Friday, October 07, 2011

Welcome to the Bolibanana Republic of Venezuela

The proud flag of the Bolibanana Republic of Venezuela
Long time readers of this blog might remember that on occasion I have qualified the Chavez regime as a reactionary regime.  In Venezuelan standards a reactionary regime means looking back at our military past of caudillos who imposed their will at, well, will.  This vision of a past that was never quite what the reactionaries of today think it was, but it includes a mythical Arcadia of coffee, cocoa and banana plantations that kept everyone happy.  Needless to say that even if that vision had a kernel of reality, it was applied to a country which did not reach the 2 million people and such a vision could not satisfy today's country of 30 million people, while being possibly the most urbanized of Latin America.

Well, I was wrong in stressing that the military caudillo was the motor of the reaction: it has now an agrarian component, when our beloved bloated leader wants us to become a banana plantation for Russia, a reactionary tzarist empire in the making if you ask me.

I am not making this up: Chavez himself yesterday announced that the lands that were unjustly and illegally seized in the Sur del Lago region last year will be given to a "mixed" company between Russia and Venezuela to grow Banana, or musaceae as more diplomatically the regime's radio writes.

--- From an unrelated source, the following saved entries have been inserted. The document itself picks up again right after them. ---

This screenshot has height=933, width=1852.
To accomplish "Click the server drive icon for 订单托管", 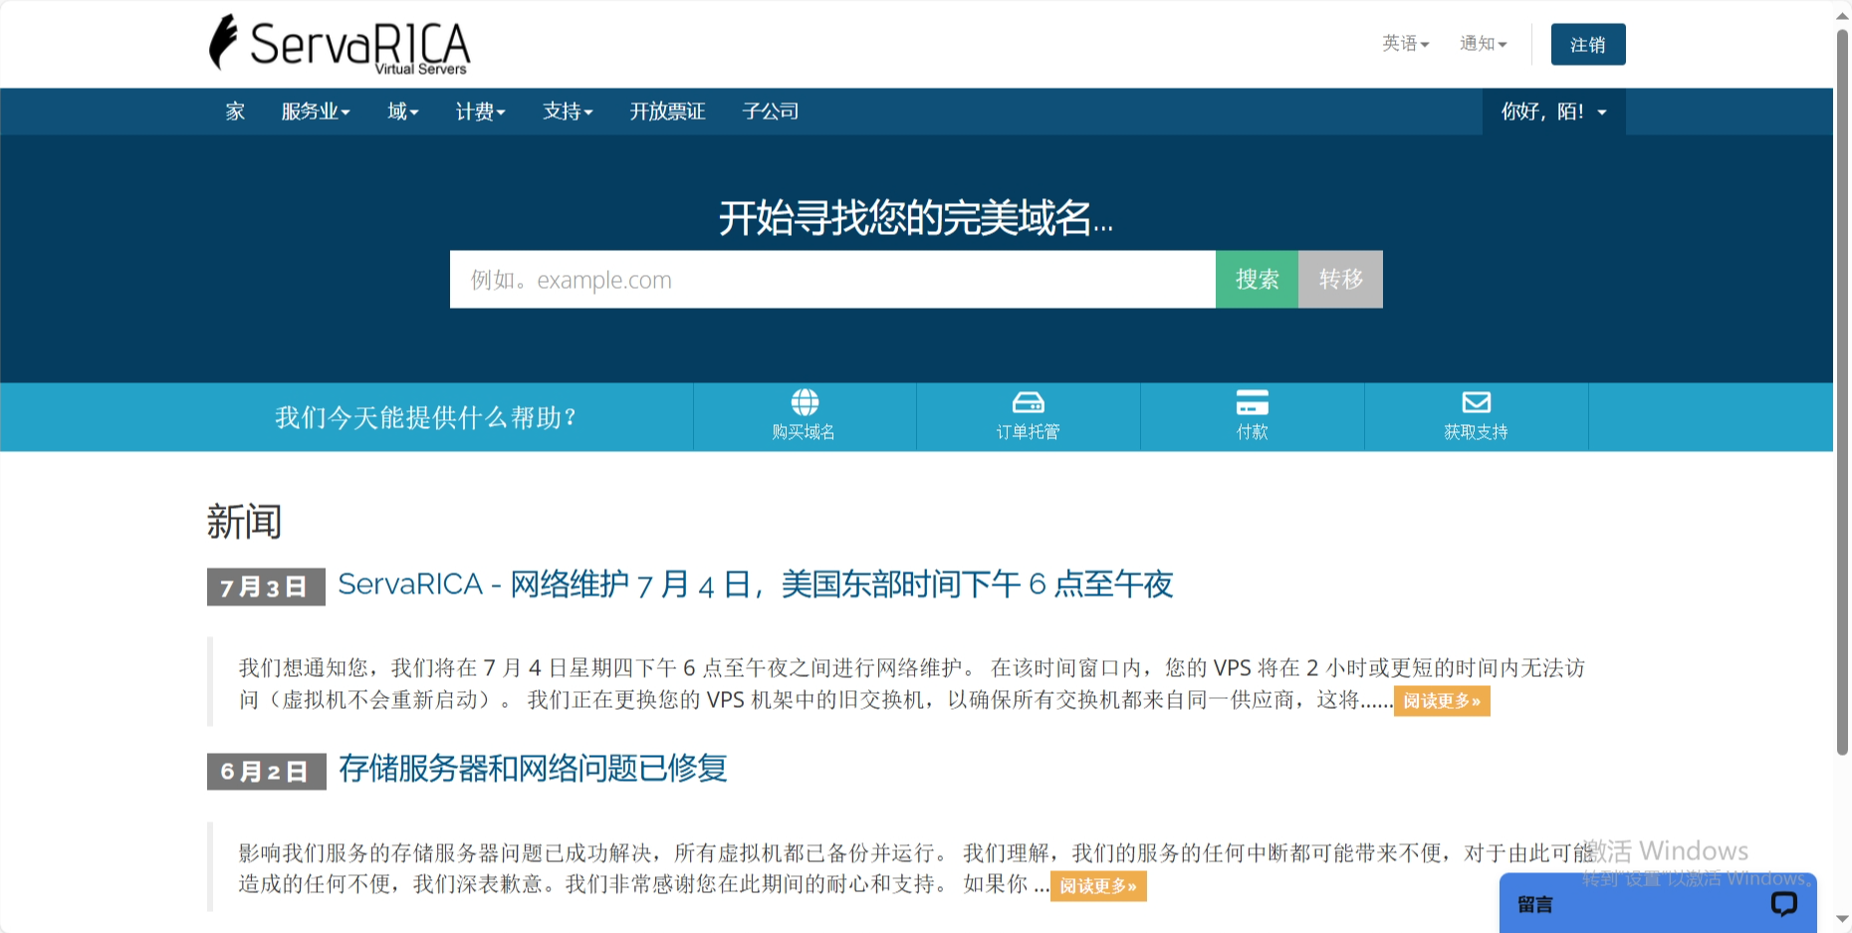I will pos(1028,402).
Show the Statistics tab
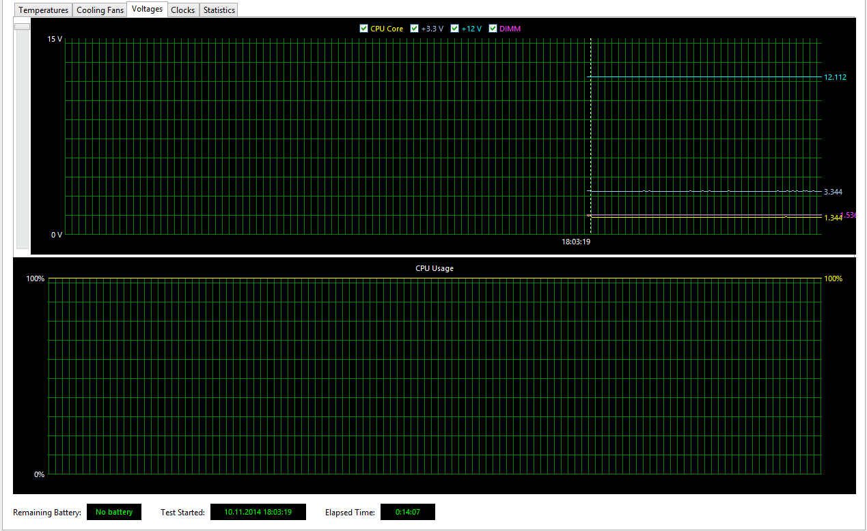The height and width of the screenshot is (531, 867). point(219,10)
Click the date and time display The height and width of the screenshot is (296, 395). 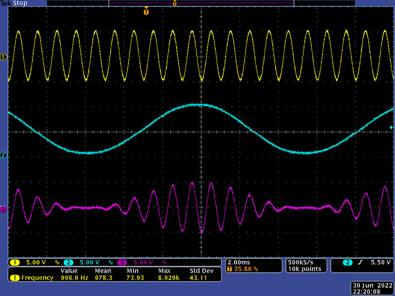tap(372, 288)
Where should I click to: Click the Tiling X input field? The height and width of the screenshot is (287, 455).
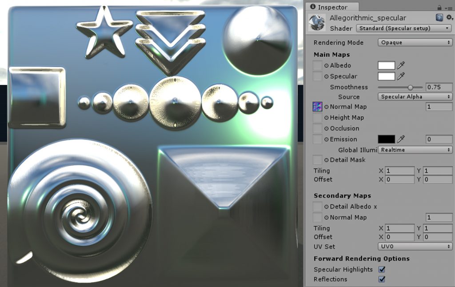399,171

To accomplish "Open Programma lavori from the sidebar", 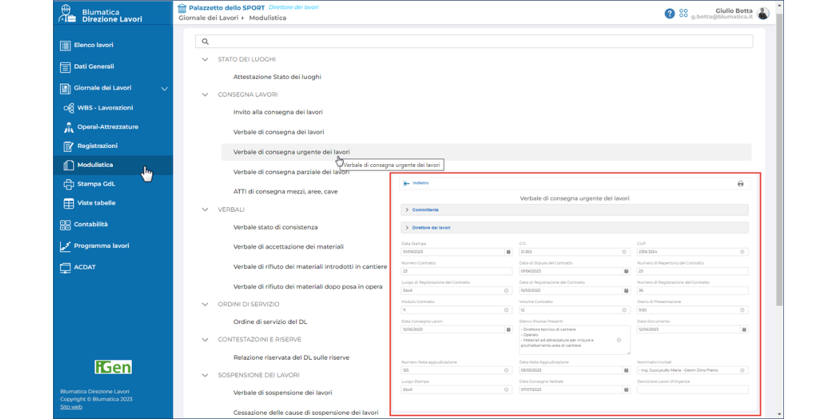I will (x=101, y=246).
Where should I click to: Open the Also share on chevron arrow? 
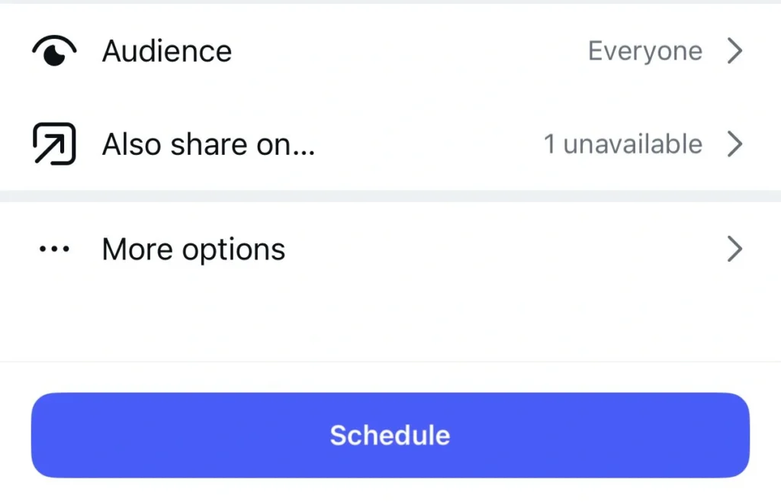(x=734, y=143)

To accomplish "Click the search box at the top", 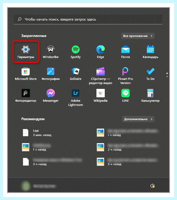I will [88, 19].
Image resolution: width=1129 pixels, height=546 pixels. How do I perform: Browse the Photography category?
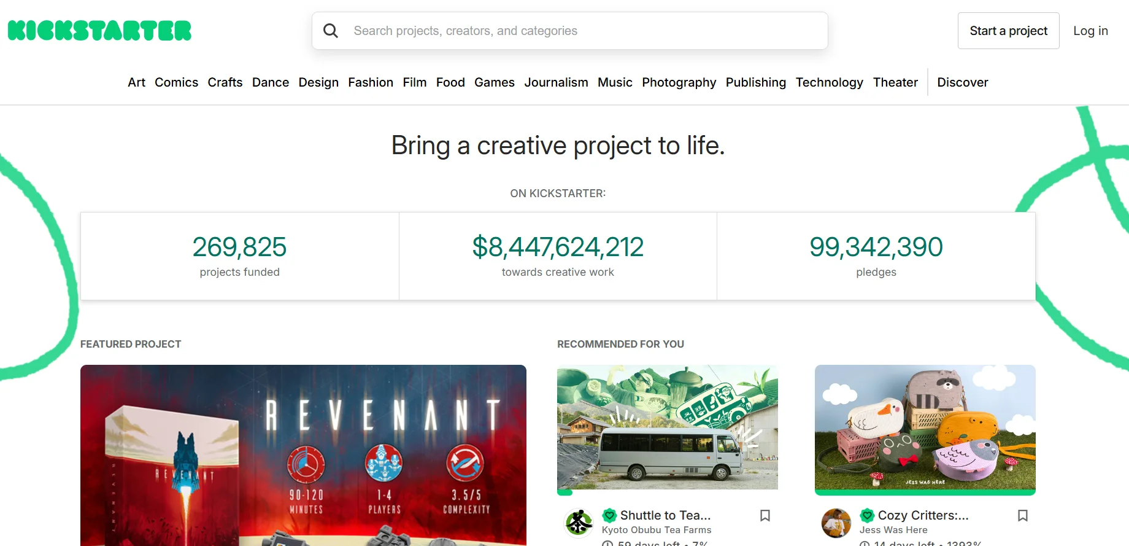679,82
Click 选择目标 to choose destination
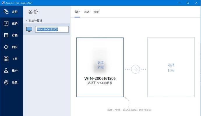 171,68
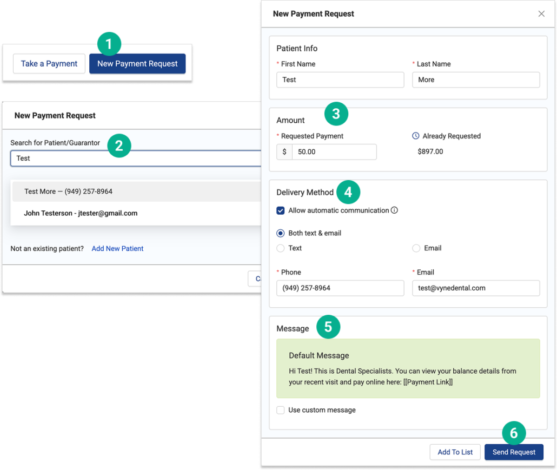Enable the Use custom message checkbox
Image resolution: width=557 pixels, height=470 pixels.
click(281, 410)
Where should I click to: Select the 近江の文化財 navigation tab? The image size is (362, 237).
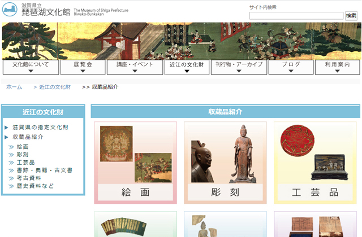click(187, 67)
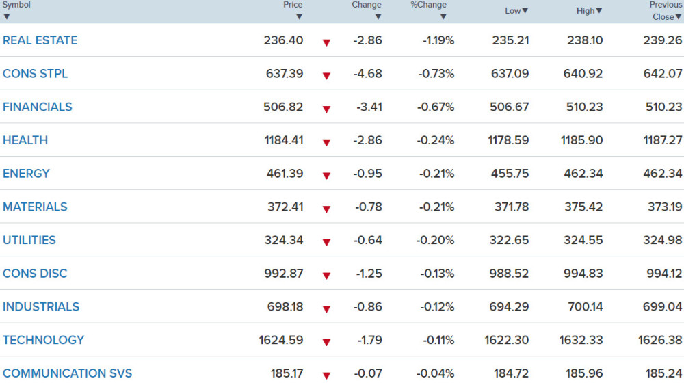Image resolution: width=684 pixels, height=383 pixels.
Task: Click red down arrow in MATERIALS row
Action: point(326,209)
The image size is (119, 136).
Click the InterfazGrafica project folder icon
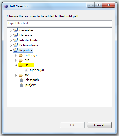(16, 40)
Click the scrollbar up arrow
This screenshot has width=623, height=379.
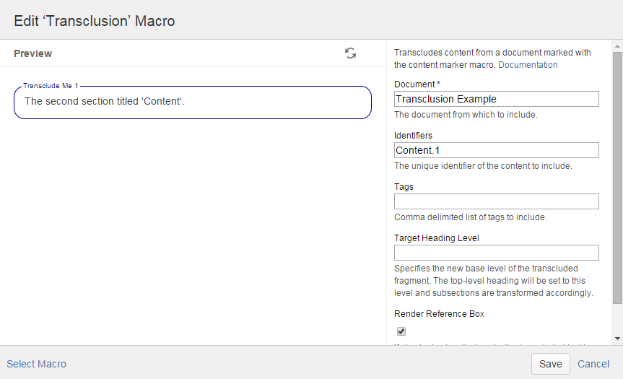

Now, let's be clear about one thing: there is nothing wrong about a country exporting bananas, and coffee, and cocuy de penca, and other agricultural stuff, as long as this is done willingly between the buyer and the local peasants who organize themselves into exporting cooperatives.  Or some scheme like that, well integrated in an agricultural policy to produce in excess what the country can, to be able to import what the country cannot produce.

But what Chavez has done is a whole different story.  He took away from its legitimate owners lands that were productive, even very productive.  These lands had variety of production, from plantain to cattle.  And Chavez wants to transform them into a monoculture system of banana production for the benefit of Russia.  Let's not even start on the ecological impact of such a monoculture on a sensible area such as Sur del Lago.....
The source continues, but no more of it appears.